[Using the information]:
- 1) Answer these questions using the Skyulf architecture text below.
(a) Which engine handles ingestion and preview?
(b) Which file generates data previews and samples for the UI?
(c) What do Scikit-Learn, XGBoost, and LightGBM require in order to perform fast, C++ bound mathematics?
- 2) Continue the Skyulf architecture text below, picking up right after its last line.

[Exercise text]:

Skyulf Architecture & Data Flow

1. The Dual-Engine Strategy: Polars & Pandas

Skyulf uses a hybrid approach to data processing to balance performance (Ingestion) with compatibility (Machine Learning).

A. Ingestion & Preview (Polars)

Engine: Polars
Why: Polars is significantly faster than Pandas for reading large files (CSV, Parquet) and performing initial scans. It uses lazy evaluation and multi-threading.
Where:
- backend/data_ingestion/: Reading uploaded files.
- backend/services/data_service.py: Generating data previews and samples for the UI.
Format: Data is kept in Polars DataFrames or converted to Python dictionaries (to_dicts()) for JSON API responses.

B. Machine Learning Core (Numpy / Scikit-Learn)

Engine: Numpy & Scikit-Learn
Why: The vast majority of the Python ML ecosystem (Scikit-Learn, XGBoost, LightGBM) requires raw Numpy arrays (matrices) to perform fast, C++ bound mathematics.
Where:
- skyulf-core/: The actual mathematical pipeline execution (e.g. Scikit-Learn Wrappers).
- backend/ml_pipeline/execution/: The orchestration layer running the nodes.

[Data records]:
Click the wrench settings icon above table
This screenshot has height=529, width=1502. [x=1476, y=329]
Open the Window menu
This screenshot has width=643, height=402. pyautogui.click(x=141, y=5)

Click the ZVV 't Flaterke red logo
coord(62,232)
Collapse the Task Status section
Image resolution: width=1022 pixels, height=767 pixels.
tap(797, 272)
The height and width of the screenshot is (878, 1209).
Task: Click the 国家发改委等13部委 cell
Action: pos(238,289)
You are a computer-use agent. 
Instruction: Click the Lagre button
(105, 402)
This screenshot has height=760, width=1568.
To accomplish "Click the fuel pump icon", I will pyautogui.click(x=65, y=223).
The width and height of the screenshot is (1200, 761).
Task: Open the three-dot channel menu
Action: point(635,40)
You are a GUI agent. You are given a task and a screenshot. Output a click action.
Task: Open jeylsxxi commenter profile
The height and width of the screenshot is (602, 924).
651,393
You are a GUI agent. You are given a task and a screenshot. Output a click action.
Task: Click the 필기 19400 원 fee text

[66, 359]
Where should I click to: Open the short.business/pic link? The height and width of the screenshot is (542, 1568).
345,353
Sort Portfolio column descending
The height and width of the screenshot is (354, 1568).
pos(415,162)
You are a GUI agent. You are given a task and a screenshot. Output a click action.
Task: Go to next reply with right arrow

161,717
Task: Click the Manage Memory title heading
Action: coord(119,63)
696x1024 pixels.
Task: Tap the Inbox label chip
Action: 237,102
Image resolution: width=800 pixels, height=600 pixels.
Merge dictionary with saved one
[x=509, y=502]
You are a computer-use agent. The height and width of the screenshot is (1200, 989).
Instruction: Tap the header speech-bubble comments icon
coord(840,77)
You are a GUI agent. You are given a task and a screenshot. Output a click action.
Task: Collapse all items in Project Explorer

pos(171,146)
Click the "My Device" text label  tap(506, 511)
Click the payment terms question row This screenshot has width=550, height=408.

[Solved tasks]:
- 1)
(a) Polars
(b) backend/services/data_service.py
(c) Raw Numpy arrays (matrices)

- 2)
Format: Data is structurally maintained as Polars or Pandas depending on the caller, but strictly converted to Numpy arrays when hitting statistical/ML nodes via the SklearnBridge.

C. The Bridge: SklearnBridge & Apache Arrow

Technology: SklearnBridge over Apache Arrow
Role: Arrow is the in-memory columnar format that both Polars and Pandas (2.0+) support.
Benefit: Instead of rigidly forcing one DataFrame type everywhere, the engine is dual-lane. If a Data Scientist passes Pandas, the SklearnBridge converts Pandas -> Numpy. If the ML Canvas uses Polars, the bridge converts Polars -> Numpy. Neither format wastes time converting into the other just to reach Scikit-Learn!

2. Future Architecture: The AI Hub

Skyulf is evolving from a Tabular ML tool into a multi-modal AI Hub.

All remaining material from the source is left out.